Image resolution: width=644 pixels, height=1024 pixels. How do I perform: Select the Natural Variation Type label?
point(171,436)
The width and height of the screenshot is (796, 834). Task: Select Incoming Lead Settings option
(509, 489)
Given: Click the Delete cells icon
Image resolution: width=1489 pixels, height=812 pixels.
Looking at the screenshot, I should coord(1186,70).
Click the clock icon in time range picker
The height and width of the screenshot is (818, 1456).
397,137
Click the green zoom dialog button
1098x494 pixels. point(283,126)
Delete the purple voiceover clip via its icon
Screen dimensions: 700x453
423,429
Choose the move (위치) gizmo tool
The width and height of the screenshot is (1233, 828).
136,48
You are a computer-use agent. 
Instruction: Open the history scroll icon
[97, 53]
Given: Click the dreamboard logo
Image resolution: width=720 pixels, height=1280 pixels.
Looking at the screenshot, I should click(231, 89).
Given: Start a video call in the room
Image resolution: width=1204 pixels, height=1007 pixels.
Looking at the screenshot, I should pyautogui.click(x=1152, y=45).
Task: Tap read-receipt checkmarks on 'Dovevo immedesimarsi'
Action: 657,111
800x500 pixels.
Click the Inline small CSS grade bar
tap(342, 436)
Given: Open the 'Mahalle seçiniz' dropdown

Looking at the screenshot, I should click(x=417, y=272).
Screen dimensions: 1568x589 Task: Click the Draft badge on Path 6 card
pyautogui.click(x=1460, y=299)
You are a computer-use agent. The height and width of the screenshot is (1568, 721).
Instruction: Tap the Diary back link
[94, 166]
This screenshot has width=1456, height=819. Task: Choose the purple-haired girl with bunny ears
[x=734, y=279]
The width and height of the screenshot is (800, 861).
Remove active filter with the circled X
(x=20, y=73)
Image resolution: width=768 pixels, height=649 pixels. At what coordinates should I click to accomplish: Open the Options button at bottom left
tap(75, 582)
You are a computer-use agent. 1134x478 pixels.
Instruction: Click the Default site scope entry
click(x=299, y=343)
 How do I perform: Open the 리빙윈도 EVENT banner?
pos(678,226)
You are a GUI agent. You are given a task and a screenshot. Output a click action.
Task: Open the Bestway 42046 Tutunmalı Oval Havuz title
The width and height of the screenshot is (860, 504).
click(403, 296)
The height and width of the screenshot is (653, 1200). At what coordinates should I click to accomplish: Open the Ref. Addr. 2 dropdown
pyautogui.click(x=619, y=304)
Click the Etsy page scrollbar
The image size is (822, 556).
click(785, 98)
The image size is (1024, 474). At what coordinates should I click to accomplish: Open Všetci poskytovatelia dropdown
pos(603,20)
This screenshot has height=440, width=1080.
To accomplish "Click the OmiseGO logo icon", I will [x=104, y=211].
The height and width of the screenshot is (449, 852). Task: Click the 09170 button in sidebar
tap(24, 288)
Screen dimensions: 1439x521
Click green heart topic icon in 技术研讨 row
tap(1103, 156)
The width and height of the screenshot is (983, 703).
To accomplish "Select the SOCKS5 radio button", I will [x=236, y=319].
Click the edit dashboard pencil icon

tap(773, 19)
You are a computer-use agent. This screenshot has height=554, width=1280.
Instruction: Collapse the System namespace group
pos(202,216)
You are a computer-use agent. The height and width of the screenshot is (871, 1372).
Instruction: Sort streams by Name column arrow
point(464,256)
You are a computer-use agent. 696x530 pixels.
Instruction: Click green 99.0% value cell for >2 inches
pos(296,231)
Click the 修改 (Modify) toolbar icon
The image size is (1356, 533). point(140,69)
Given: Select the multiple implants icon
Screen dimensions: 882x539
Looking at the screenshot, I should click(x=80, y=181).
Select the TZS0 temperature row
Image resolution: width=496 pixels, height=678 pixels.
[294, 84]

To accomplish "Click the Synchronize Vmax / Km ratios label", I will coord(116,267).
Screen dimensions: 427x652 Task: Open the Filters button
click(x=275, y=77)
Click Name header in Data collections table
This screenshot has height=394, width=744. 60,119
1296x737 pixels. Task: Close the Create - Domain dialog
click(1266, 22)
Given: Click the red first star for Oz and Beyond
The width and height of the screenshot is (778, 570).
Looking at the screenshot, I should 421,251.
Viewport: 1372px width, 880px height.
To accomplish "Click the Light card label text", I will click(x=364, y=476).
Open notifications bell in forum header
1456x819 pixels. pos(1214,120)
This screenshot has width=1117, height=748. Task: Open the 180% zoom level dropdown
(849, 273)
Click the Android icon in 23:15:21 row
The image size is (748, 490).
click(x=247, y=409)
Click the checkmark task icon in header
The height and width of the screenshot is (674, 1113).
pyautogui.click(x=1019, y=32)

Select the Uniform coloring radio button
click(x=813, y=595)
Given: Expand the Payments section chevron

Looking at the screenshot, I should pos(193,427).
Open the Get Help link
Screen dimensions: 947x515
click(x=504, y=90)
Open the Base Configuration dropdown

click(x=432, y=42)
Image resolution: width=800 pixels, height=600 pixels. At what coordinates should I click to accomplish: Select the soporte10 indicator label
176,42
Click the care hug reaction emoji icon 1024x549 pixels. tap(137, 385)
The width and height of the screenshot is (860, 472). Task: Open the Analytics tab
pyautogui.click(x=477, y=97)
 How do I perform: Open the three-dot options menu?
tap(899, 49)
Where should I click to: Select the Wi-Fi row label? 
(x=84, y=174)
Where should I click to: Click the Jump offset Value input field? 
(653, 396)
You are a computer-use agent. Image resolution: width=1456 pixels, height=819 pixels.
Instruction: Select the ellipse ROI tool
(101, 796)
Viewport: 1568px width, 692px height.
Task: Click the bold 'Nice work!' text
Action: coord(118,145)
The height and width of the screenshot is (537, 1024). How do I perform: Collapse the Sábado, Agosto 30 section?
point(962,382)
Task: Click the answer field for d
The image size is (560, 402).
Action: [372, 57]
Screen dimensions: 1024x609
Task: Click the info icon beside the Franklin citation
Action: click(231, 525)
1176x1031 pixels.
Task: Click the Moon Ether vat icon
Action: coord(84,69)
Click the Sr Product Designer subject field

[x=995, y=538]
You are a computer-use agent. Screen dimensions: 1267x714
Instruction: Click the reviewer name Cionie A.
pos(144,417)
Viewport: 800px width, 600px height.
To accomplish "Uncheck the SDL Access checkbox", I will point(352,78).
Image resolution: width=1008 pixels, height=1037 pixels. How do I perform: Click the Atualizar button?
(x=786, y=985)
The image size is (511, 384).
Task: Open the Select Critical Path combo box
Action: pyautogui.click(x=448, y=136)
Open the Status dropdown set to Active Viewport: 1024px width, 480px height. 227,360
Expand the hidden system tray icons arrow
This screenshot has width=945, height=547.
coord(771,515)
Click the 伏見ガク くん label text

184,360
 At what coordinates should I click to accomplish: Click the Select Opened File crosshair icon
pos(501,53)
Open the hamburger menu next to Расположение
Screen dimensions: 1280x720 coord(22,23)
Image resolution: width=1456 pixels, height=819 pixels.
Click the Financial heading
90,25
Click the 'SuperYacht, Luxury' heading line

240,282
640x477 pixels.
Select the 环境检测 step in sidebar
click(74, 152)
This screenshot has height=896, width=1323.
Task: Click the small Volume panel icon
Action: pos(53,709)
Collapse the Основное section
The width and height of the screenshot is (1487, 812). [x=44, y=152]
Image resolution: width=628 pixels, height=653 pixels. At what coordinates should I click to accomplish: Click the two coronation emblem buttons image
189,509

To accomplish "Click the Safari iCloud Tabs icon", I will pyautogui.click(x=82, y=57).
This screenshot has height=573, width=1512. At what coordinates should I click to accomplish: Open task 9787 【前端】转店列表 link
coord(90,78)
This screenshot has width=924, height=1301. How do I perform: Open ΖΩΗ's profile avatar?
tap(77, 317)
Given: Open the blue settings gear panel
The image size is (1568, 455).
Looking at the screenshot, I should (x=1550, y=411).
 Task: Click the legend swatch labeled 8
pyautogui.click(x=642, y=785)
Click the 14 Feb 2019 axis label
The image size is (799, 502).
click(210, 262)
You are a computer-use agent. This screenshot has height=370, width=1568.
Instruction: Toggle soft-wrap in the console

→ Exercise details: Copy out the range of lines above starting at the line with "Click the clock icon in time range picker" and ending at the line with "Given: Start a video call in the room", exactly and including both.

→ Result for this exercise:
Click the clock icon in time range picker
The height and width of the screenshot is (818, 1456).
397,137
Click the green zoom dialog button
1098x494 pixels. point(283,126)
Delete the purple voiceover clip via its icon
Screen dimensions: 700x453
423,429
Choose the move (위치) gizmo tool
The width and height of the screenshot is (1233, 828).
136,48
You are a computer-use agent. 
Instruction: Open the history scroll icon
[97, 53]
Given: Click the dreamboard logo
Image resolution: width=720 pixels, height=1280 pixels.
Looking at the screenshot, I should click(231, 89).
Given: Start a video call in the room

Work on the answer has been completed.